At the 2000 census there were 1,576 people, 642 households, and 487 families living in the CDP. The population density was 800.1 PD/sqmi. There were 659 housing units at an average density of 334.6 /sqmi. The racial makeup of the CDP was 99.62% White, 0.19% African American, 0.06% Asian, and 0.13% from two or more races. Hispanic or Latino of any race were 0.95%.

Of the 642 households 25.2% had children under the age of 18 living with them, 67.4% were married couples living together, 6.1% had a female householder with no husband present, and 24.1% were non-families. 21.8% of households were one person and 13.1% were one person aged 65 or older. The average household size was 2.45 and the average family size was 2.85.

The age distribution was 19.2% under the age of 18, 4.8% from 18 to 24, 25.1% from 25 to 44, 27.2% from 45 to 64, and 23.6% 65 or older. The median age was 46 years. For every 100 females, there were 94.6 males. For every 100 females age 18 and over, there were 94.6 males.

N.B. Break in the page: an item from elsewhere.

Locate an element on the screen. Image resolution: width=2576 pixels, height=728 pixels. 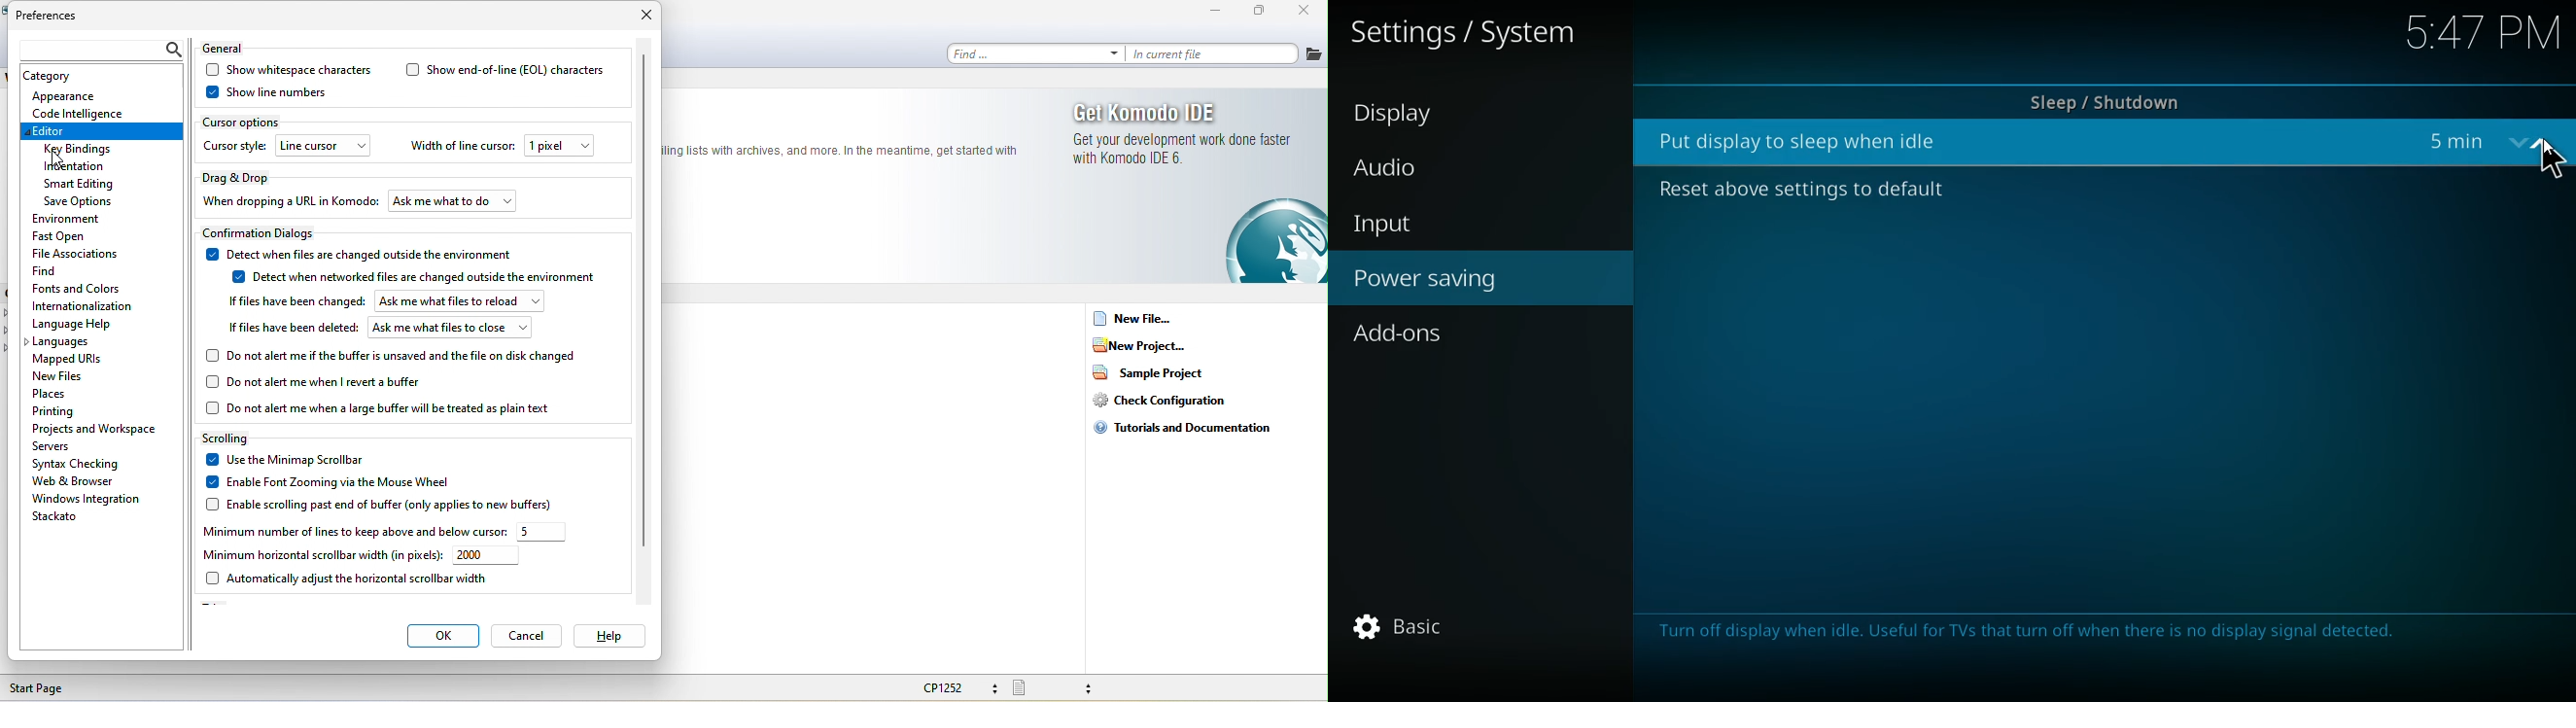
power saving is located at coordinates (1480, 282).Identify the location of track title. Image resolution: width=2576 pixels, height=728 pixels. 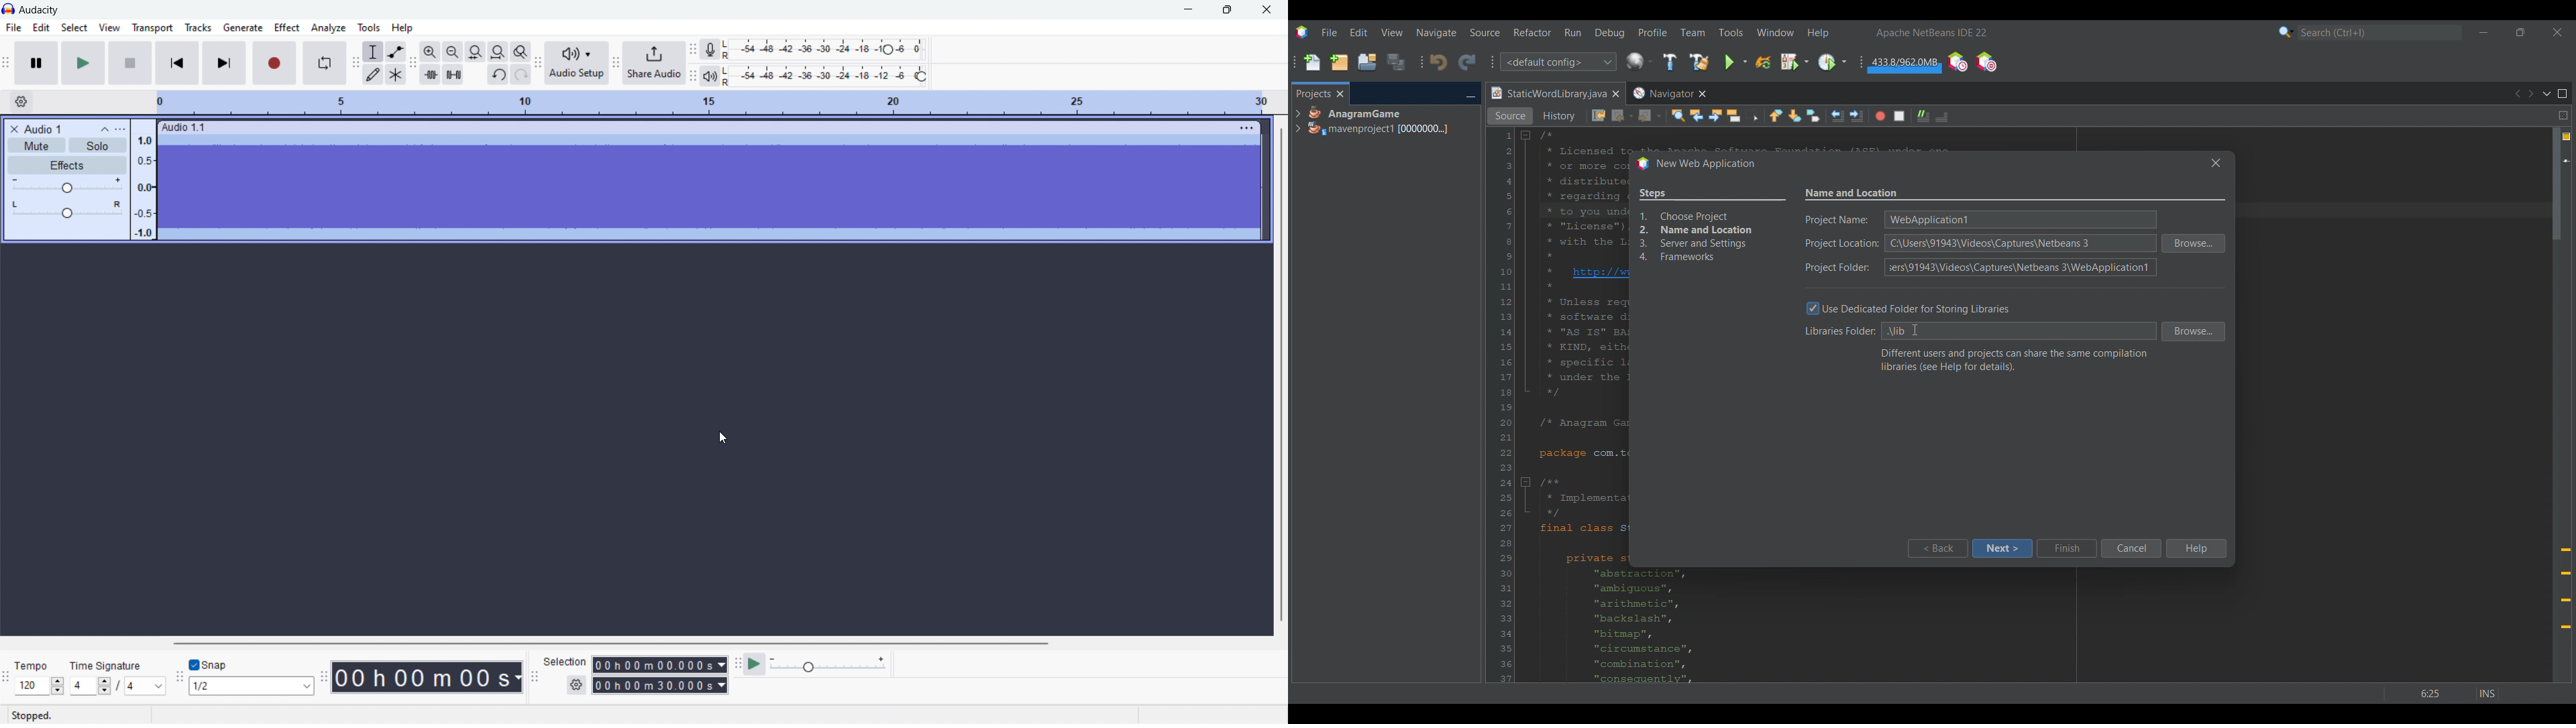
(43, 129).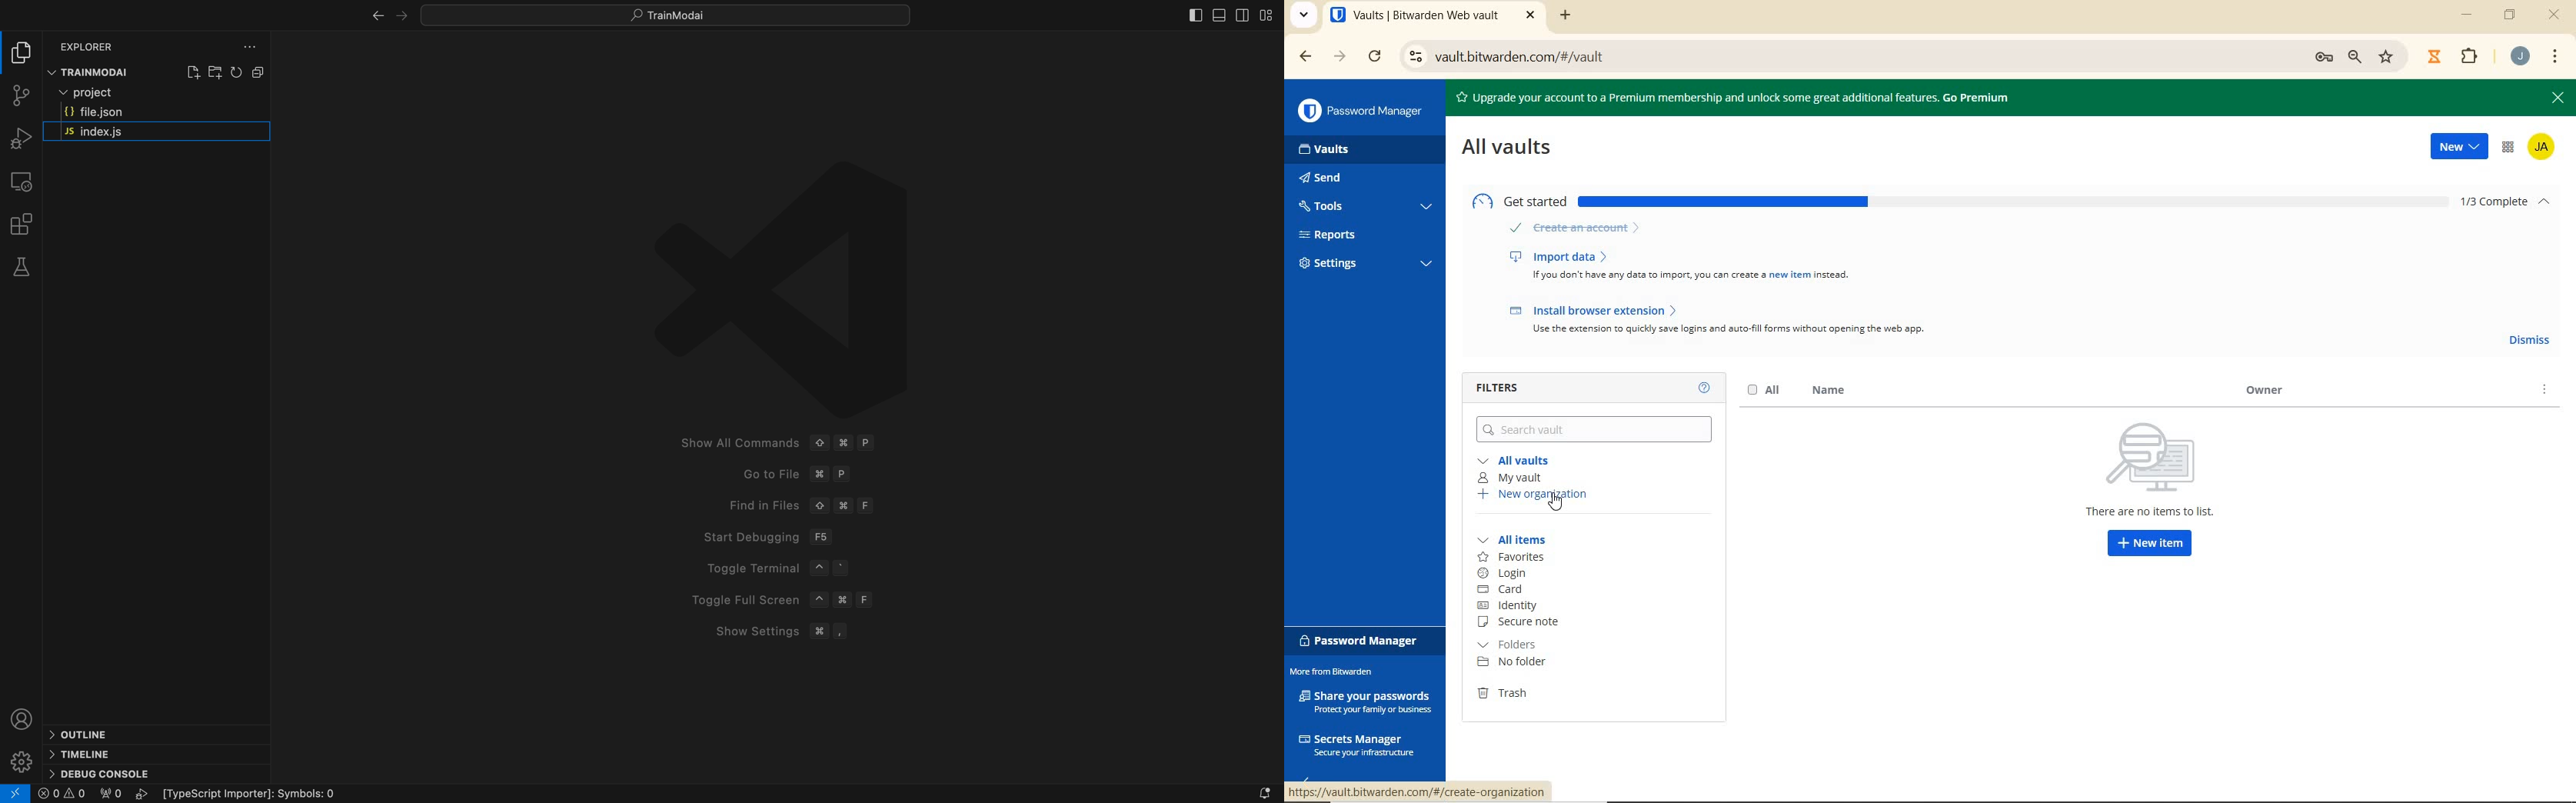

The median household income was $40,481 and the median family income was $52,906. Males had a median income of $41,875 versus $25,625 for females. The per capita income for the CDP was $20,338. About 2.3% of families and 1.7% of the population were below the poverty line, including none of those under age 18 and 2.9% of those age 65 or over.

Historical population
| Census | Pop. | Note | %± |
| 2020 | 1,509 |  | — |
U.S. Decennial Census

==Education==
It is in the Ringgold School District.